* **Source extract**:
Lately I've been wondering if I have AvPD. One of my friends approached me and told me that she feels like I have it after talking to her therapist and discussing the disorder. After looking it up it does sound a lot like me.

Avoidant personality disorder (AvPD), also known as anxious personality disorder, is a Cluster C personality disorder recognized in the Diagnostic and Statistical Manual of Mental Disorders handbook as afflicting persons when they display a pervasive pattern of social inhibition, feelings of inadequacy and inferiority, extreme sensitivity to negative evaluation, and avoidance of social interaction despite a strong desire to be close to others. Individuals afflicted with the disorder tend to describe themselves as uneasy, anxious, lonely, unwanted and isolated from others.

People with avoidant personality disorder often consider themselves to be socially inept or personally unappealing and avoid social interaction for fear of being ridiculed, humiliated, rejected, or disliked. As the name suggests, the main coping mechanism of those with avoidant personality disorder is avoidance of feared stimuli. Avoidant personality disorder is usually first noticed in early adulthood, with both childhood emotional neglect and peer group rejection being associated with an increased risk for its development.
I've noticed that as I've gotten older I've become (as I would describe) more socially awkward or inept. And I've often attributed this to my natural tendency to just not be that desirable of a person/friend. You know, I just haven't ever been a person that people tend to like and befriend. My friendships tend to take awhile to bloom while a lot of people just click. I've always been that friend who sits there and listens to the rest of the group make plans and exclude me from those place. When walking in a group I am the one who ends up in the back. When having a group discussion I am often the one who is ignored, isn't heard, or is interrupted. I don't have a lot of friends that I talk to on a regular basis. I have my boyfriend, my best friend, and occasionally another friend. I have no friends at my college yet. I have some acquaintances I will talk to in the halls and in class, but no one's gotten to the point that they want to hang out with me outside of classes. At my former college I managed to not make any close friends despite being there for 4 years. I was a part of clubs, and a regular in a close knit program, and only on rare occasions was I invited to do anything outside of campus. Often I'd turn them down because I felt it was just a I'm-Inviting-Everyone kind of occasion and if the person inviting me was the only person I knew I'd definitely not go.

Throughout grade school I was basically a social reject. I was bullied by a lot of my peers. I was even bullied at home by my brother and sister. And when my school reached out to my parents to tell them that maybe they should get me into therapy because of all of that I might suffer from depression, they simply told me that I have no reason to be depressed. When I finally started to make friends, I was often taken advantage of. I was dispensible.

* **Task item**: In the post about avoidant personality disorder, list the words that come after "tend to describe themselves as." The material after this point is separate from the post on avoidant personality disorder and has no connection to it.

* **Information supplied**:
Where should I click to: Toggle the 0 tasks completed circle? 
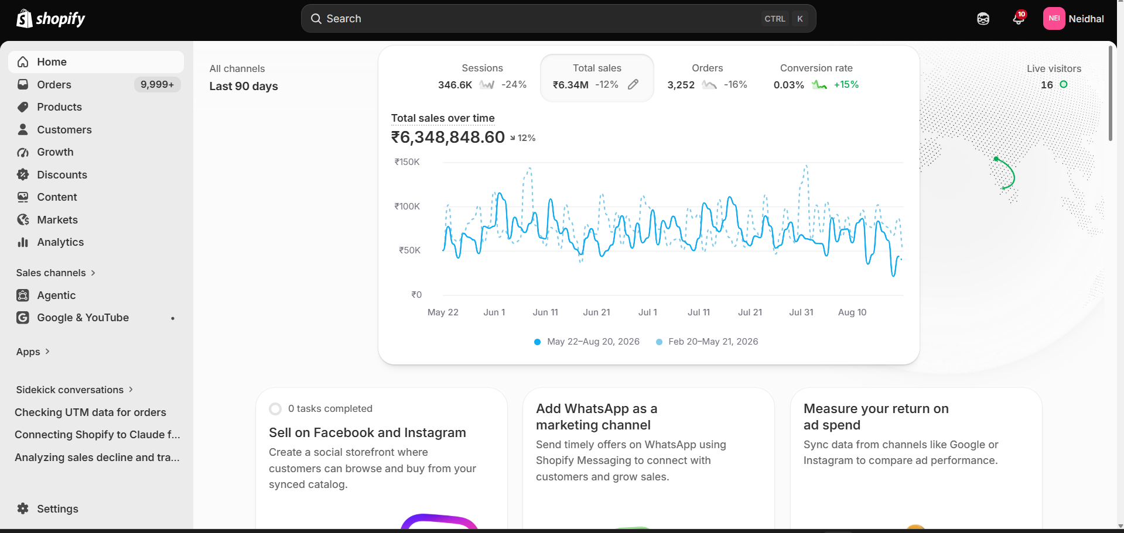point(275,409)
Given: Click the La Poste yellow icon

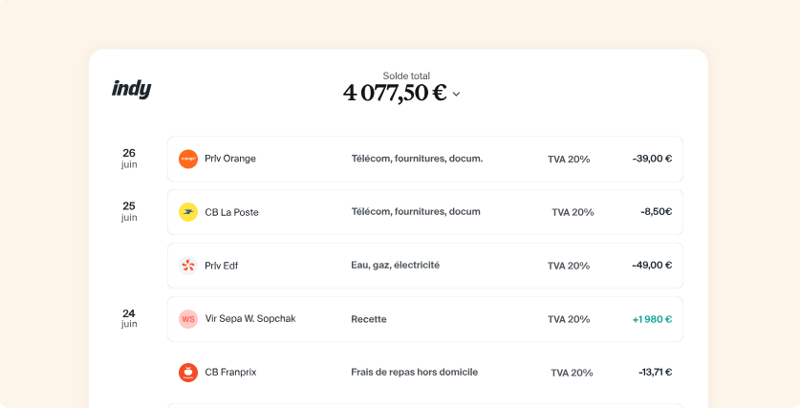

* **Response to the exercise**: uneasy, anxious, lonely, unwanted, isolated from others